И предсказанное им сбывается. Он и рад и не рад — зима восстанавливает силы, законы подтверждают свое постоянство, причины понятны, ответы найдены… а знака нет.
— Ну как я могу Ему поверить, хоть намекнул бы…
Так он мучает Бога много лет, требует знака и внимания, просит доказательств, верит, не верит, мучается сам — и умирает, опять же как все люди. И снова ничего особенного, ни знака тебе, ни намека — одна печаль. Он лежит холодный, белый, на губах улыбка. Я наклоняюсь к нему:
— Ну, как?.. Что там?… Будь другом, подай какой-нибудь знак, подай!..
Нет, он молчит, тайну соблюдает. А за окном осень, ветер, любимая его рябина — бьется в окно, машет багровыми гроздьями…

МОНГОЛЬСКИЙ ДЬЯВОЛ.

В сумерках, на высоком крыльце аптеки кто-то тронул мое плечо. «А ваша собачка не укусит?» Невысокий мужчина лет сорока, лицо скуластое, волосы ежиком. «Можно с вами посоветоваться?» Мы отошли от двери.
— Мой сосед, Вольдемар, аптекарь — он здесь работает,теперь он мой враг. У меня собачка маленькая есть, во-от,- он опустил руку к коленям,- она его цапнула как-то, ну чуть-чуть… а он, черт, поехал в Монголию, специально, и привез оттуда невиданного пса, монгольское чудо. В этой псине два центнера, холка -во! — он поднял руку к груди,- … а лапы!… пасть!… Бог ты мой… во сне не увидишь. Вторую такую космонавт Леонов имеет, больше никто. У нас участки рядом, картошка и прочее, сами знаете, и его пес моего, конечно, подрал, не до смерти, но очень крепко.

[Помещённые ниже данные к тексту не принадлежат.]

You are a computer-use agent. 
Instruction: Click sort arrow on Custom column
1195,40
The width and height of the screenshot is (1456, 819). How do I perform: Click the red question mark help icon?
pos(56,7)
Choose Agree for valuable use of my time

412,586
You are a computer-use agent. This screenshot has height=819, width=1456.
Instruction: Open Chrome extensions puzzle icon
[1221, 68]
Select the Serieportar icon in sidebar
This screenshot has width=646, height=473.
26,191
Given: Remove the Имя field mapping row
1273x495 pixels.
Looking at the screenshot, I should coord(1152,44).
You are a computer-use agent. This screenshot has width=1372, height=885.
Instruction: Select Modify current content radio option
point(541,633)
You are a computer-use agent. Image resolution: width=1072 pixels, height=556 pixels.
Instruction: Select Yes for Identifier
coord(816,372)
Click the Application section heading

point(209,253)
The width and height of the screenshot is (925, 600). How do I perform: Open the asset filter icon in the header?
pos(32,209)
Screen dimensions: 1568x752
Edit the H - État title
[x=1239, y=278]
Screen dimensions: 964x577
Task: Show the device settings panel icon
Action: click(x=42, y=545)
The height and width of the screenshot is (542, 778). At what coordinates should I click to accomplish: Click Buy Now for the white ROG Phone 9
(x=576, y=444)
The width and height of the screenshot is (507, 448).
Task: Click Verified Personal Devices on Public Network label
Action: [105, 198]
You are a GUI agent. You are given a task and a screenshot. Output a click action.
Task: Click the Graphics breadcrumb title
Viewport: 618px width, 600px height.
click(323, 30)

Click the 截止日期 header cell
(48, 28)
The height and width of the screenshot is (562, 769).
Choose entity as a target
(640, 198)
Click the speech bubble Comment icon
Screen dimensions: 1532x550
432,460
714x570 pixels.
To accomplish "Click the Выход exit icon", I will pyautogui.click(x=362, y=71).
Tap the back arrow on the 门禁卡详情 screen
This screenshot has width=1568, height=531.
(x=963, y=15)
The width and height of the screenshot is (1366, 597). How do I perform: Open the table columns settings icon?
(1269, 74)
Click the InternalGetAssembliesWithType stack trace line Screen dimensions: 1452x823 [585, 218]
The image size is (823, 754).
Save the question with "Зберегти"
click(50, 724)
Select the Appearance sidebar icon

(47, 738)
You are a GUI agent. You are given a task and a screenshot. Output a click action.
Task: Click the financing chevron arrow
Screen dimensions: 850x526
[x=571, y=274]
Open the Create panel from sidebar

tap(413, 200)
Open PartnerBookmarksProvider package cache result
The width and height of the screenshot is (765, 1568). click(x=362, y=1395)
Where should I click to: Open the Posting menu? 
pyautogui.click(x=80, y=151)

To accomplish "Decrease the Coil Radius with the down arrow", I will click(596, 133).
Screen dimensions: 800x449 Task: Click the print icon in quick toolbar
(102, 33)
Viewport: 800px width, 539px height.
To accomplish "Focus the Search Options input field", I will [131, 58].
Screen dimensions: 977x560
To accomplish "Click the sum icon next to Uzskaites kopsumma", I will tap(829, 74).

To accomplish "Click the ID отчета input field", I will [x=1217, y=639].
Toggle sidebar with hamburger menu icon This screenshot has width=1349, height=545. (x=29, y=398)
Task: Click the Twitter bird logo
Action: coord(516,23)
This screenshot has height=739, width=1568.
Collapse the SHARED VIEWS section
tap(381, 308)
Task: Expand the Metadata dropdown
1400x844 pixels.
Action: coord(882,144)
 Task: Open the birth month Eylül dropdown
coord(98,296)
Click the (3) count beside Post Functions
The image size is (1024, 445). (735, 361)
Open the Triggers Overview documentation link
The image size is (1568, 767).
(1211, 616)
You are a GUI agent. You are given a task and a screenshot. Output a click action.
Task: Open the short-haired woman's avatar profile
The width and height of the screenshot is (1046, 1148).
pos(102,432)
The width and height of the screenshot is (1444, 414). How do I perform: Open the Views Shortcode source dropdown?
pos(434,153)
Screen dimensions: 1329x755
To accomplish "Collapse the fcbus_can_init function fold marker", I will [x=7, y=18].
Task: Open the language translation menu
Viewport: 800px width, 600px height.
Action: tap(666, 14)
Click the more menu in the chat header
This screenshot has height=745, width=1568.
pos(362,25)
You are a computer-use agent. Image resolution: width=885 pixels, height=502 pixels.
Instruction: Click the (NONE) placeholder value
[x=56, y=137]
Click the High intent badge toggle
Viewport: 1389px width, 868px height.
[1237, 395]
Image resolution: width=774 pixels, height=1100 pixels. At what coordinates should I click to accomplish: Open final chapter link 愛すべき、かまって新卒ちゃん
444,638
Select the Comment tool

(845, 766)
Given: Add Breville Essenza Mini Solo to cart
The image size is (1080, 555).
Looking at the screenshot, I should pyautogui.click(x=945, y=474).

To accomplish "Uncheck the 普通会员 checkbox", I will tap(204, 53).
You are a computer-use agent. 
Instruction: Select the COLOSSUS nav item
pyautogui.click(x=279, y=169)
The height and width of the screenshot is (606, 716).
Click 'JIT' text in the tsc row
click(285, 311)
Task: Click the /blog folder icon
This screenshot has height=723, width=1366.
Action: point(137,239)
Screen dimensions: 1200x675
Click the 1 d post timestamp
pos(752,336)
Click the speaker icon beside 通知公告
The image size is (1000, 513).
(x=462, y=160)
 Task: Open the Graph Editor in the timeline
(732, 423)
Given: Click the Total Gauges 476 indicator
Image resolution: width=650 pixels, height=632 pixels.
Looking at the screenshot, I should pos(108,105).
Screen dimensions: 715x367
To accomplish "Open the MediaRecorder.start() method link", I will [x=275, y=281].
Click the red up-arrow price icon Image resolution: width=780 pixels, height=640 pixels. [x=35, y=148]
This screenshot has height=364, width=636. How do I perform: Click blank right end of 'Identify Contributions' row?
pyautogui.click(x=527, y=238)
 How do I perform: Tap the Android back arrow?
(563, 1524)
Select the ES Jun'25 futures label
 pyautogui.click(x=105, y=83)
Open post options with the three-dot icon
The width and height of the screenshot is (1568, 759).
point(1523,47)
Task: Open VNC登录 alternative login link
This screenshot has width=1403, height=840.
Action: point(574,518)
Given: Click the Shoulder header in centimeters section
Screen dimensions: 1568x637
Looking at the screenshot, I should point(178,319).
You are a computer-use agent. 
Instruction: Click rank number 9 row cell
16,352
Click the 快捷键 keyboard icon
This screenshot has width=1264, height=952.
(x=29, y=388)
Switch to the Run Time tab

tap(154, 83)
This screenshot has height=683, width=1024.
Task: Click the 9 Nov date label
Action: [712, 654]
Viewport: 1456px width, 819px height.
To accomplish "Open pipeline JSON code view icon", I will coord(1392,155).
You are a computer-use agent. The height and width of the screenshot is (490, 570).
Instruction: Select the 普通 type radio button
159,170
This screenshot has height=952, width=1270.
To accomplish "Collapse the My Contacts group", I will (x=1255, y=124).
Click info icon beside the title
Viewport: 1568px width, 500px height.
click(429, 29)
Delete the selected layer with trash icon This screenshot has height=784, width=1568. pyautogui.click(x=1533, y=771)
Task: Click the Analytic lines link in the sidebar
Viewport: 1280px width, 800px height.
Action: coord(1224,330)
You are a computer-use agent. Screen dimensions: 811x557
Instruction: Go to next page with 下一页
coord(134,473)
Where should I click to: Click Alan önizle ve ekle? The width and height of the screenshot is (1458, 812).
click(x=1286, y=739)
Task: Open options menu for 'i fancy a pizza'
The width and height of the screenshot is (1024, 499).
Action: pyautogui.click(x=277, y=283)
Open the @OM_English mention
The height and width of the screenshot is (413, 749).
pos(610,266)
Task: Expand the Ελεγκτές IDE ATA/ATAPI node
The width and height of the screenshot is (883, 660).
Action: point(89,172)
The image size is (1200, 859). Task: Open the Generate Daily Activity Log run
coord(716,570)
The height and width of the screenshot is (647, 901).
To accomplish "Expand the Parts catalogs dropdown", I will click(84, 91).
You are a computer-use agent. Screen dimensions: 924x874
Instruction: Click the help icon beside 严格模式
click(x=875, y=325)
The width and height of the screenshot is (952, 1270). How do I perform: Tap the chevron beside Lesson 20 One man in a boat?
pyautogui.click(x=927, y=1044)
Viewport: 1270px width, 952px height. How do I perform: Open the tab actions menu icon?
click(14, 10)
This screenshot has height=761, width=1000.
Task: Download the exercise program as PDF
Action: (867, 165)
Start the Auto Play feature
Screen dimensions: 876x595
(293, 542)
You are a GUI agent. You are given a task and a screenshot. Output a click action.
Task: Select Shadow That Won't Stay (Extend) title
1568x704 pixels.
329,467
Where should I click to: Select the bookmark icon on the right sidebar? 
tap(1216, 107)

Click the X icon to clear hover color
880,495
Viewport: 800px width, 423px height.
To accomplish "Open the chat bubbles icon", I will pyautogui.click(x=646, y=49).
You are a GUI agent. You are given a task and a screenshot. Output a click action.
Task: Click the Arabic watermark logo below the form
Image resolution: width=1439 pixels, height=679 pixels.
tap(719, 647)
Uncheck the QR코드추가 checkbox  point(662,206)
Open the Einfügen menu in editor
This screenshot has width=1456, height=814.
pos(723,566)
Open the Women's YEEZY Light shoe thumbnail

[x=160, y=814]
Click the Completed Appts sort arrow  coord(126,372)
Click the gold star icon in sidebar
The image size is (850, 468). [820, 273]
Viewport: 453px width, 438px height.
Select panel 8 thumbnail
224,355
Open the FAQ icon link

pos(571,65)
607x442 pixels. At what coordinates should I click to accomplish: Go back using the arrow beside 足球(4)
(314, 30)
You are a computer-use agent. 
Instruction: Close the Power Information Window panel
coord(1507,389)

А что еще будет… Теперь я думаю — какого пса мне нужно добыть, чтобы он Вольдемарова дьявола победил, что вы посоветуете?..
Я подумал:
— Может кавказская овчарка подойдет, они очень сильны.
Он пренебрежительно махнул рукой :
— Нет, кавказская не потянет против этой монгольской бестии.
— Ну, дог, сенбернар…
Он задумался — печально покачал головой:
— Нет, куда им… Вот если б я волка воспитал… Волки, говорят, смертельную жилу знают, чуют — никакой пес против них не устоит, да где же его взять, волка-то?..
Мы помолчали.
— Может, он уймется?.. — я имел в виду злопамятного аптекаря.
— Нет… Вольдемар человек задумчивый, что задумает, то свершит, даром что интеллигент. Пропал теперь я…
Мне стало жаль его, неужели нет никакого выхода?
— Видно и вы не можете мне помочь…- он вздохнул. Мне сделалось неловко.
— Тогда вот что, — он приблизил свое лицо к моему, глаза его загадочно мерцали,- дайте мне, пожалуйста, восемьдесят копеек…
Ну, конечно… — я дал, хоть как-то смогу его утешить. Он поблагодарил — и исчез в темноте.
А я шел домой по темному осеннему парку и представлял себе Вольдемара, ядовитого аптекаря, тонкого, со змеиной головкой и подвижными пиявками-губами… и его таинственного пса…- со львиной гривой… ноги бревна!… пасть — о-о-о! — и с полуприкрытыми узкими монгольскими глазами.

ПОВЕЛ УСАМИ.

Больше всего мы спорим о том, чего не видим, не знаем — о Боге, истории и свободе. Наконец, устанем, угомонимся — и к карте. Она у нас вместо клеенки на кухонном столе. Очень удобно — ешь и глазеешь на разные страны. За едой они хорошо запоминаются, так и впитываешь глазами. Есть еще одно место, где карты изучать интересно, но о нем неприлично говорить. Мой сосед там все стены Африкой обклеил. Спросишь — где он?.. — жена отвечает — в Африке, путешествует… А мы странствуем за столом. Когда-то Монтень говорил, правда, давно это было — если, мол, какая-нибудь самая захудалая страна не пустит меня в свои пределы… да что не пустит, пусть только объявит о таком решении — я так оскорблюсь, что всю жизнь помнить буду… Видно карт у него не было подходящих, а теперь они на каждом углу — путешествуй. Сижу, рядом Океания, так уж надоела, что проси меня на коленях — поезжа-а-й… — не поеду! Успел Австралию разлюбить, с Новой Зеландией — выглядят неопрятно. Жена говорит — «варенье аккуратней ешь…» — а у самой на Мадагаскаре дырка, километров триста в диаметре. Говорит, не знаю, как получилась, спрашивала у кота — не признается… Вот как-то сидим, везде побывали, устали, валюты не осталось — пора домой. А неохота, чувствую, что не догулял. Вот бы, думаю, как-нибудь в размерах уменьшиться, чтобы границ не признавая, всю землю исследовать, ногами исходить…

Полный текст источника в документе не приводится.